Met vier grote banken die tachtig procent van de markt in handen hebben is de situatie in Nederland nog extremer en daarmee fragieler dan in de rest van Europa. Opmerkelijk is dat ook president van De Nederlandsche Bank Klaas Knot onlangs bij het uitkomen van het jaarverslag van DNBwaarschuwde voor te grote financiële instellingen. Een van de belangrijkste conclusies van de parlementaire enquête naar het financiële stelsel, de commissie-De Wit, was dat banken gesplitst moeten worden in nutsbanken en investeringsbanken, feitelijk het systeem zoals dat tot 1999 in de VS functioneerde. Waarom gebeurt het dan niet? ‘Omdat de banken en de Nederlandse vereniging van Banken zich er met hand en tand tegen verzetten en de politiek de gevangene is van de banken’, zegt Dik Degenkamp, emeritus hoogleraar in Groningen. ‘De banken chanteren de politiek door te dreigen dat ze anders zullen vertrekken, en de politiek laat zich chanteren.’
Het gebrek aan doorbijten heeft ook te maken met de verwevenheid van politiek en financiële sector in Nederland, zeggen vrijwel alle geïnterviewden.

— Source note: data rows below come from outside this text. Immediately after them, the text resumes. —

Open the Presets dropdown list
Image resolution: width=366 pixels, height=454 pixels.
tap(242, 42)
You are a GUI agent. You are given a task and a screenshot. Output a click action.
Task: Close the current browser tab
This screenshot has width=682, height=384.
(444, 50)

Een ex-minister van Financiën aan het hoofd van ABN Amro (Gerrit Zalm), een staatssecretaris van Financiën en ex-minister van Economische Zaken in het bestuur van die bank (Joop Wijn), de secretaris-generaal van EZ die nu voorzitter is van de Nederlandse vereniging van Banken (Chris Buijink), een ex-staatssecretaris van EZ in de top van ING(Karien van Gennip) en een ex-premier (Wim Kok) in de raad van commissarissen van ING. Nederland is trouwens niet uniek: Tony Blair verdient 2,5 miljoen pond als parttime adviseur van de bank JPMorgan.
Het enige wat helpt is een tegenbeweging van onderop, denkt Degenkamp, mensen die massaal hun geld weghalen bij de banken én ervoor zorgen dat de politiek de financiële sector weer aan banden legt.

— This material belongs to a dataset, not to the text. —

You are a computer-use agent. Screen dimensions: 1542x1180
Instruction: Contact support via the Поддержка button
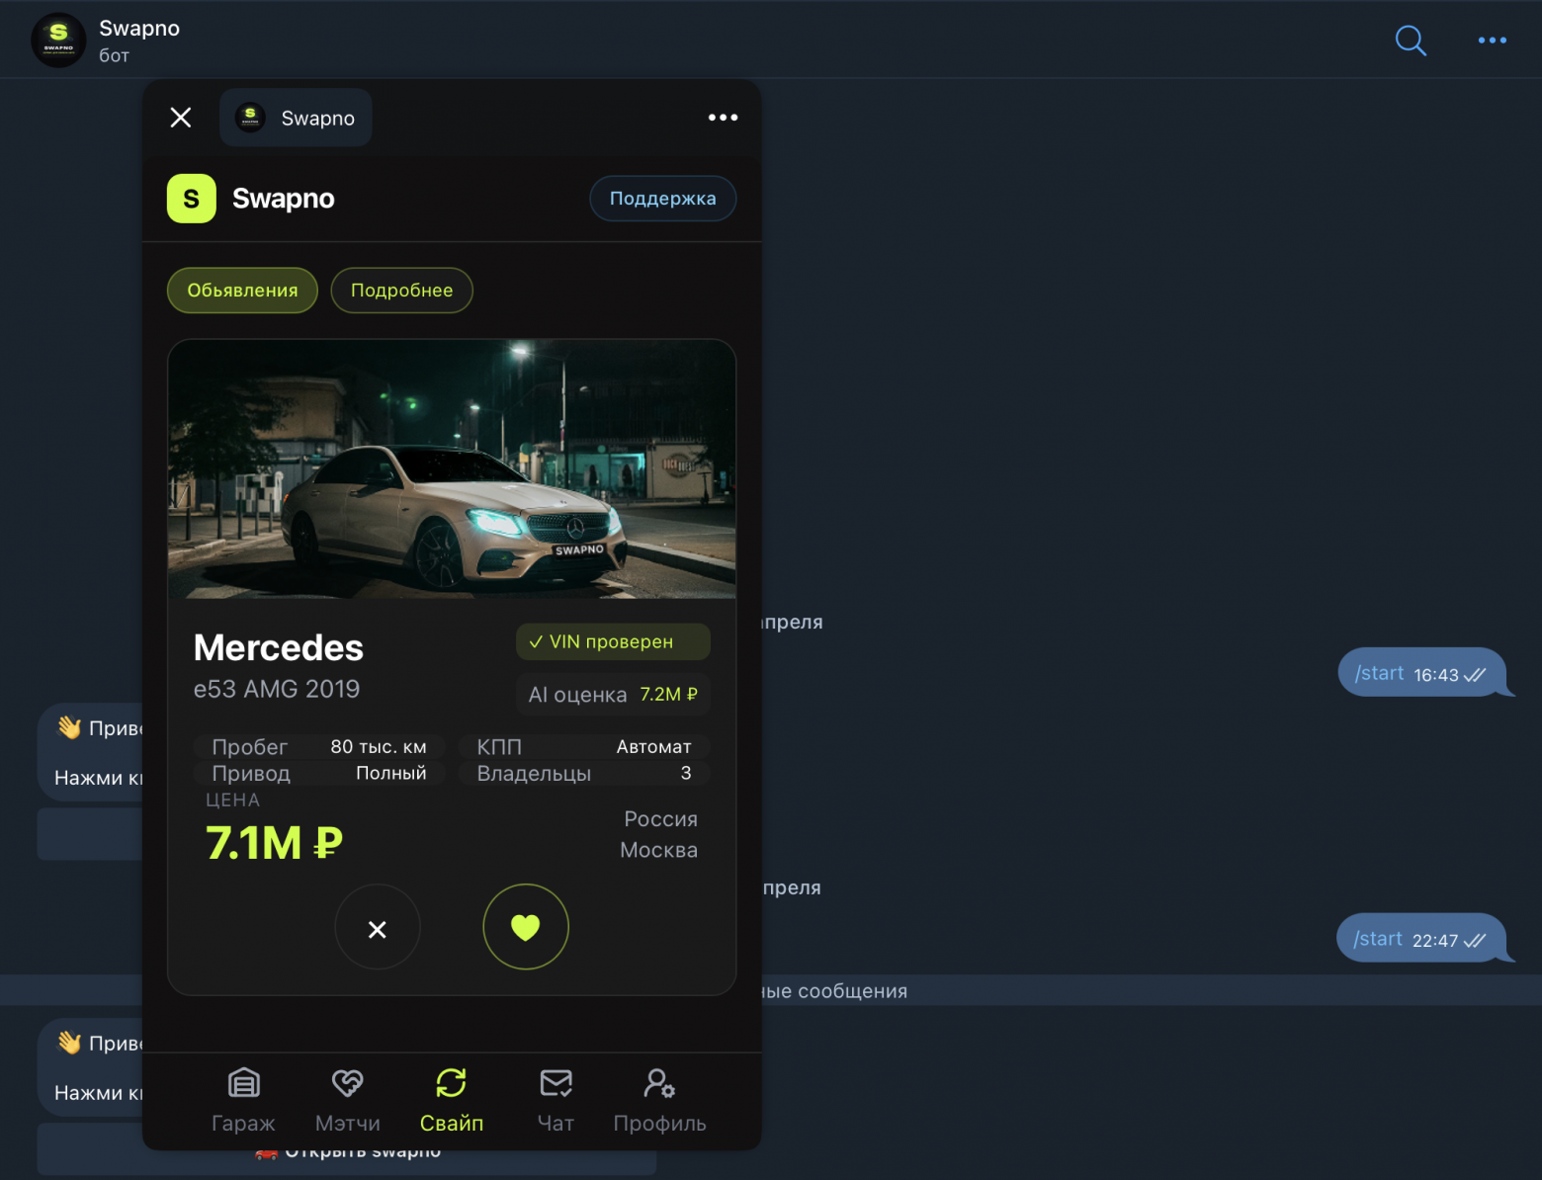tap(662, 198)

Mythe 4: maar er is toch toezicht?
Niet alleen bij banken maar ook bij andere instellingen wordt steeds meer verwacht van toezichthouders: stel toezichthouders aan en het komt goed. Het probleem met toezichthouders is echter dat ze betaald worden door degene die ze moeten controleren. Dat geldt niet alleen voor raden van toezicht en commissarissen, maar ook voor accountants. Goed toezicht vereist transparante en openbare toezichtinformatie. Toezichthouders en accountants zouden betaald moeten worden door een onafhankelijke instelling, vindt Degenkamp.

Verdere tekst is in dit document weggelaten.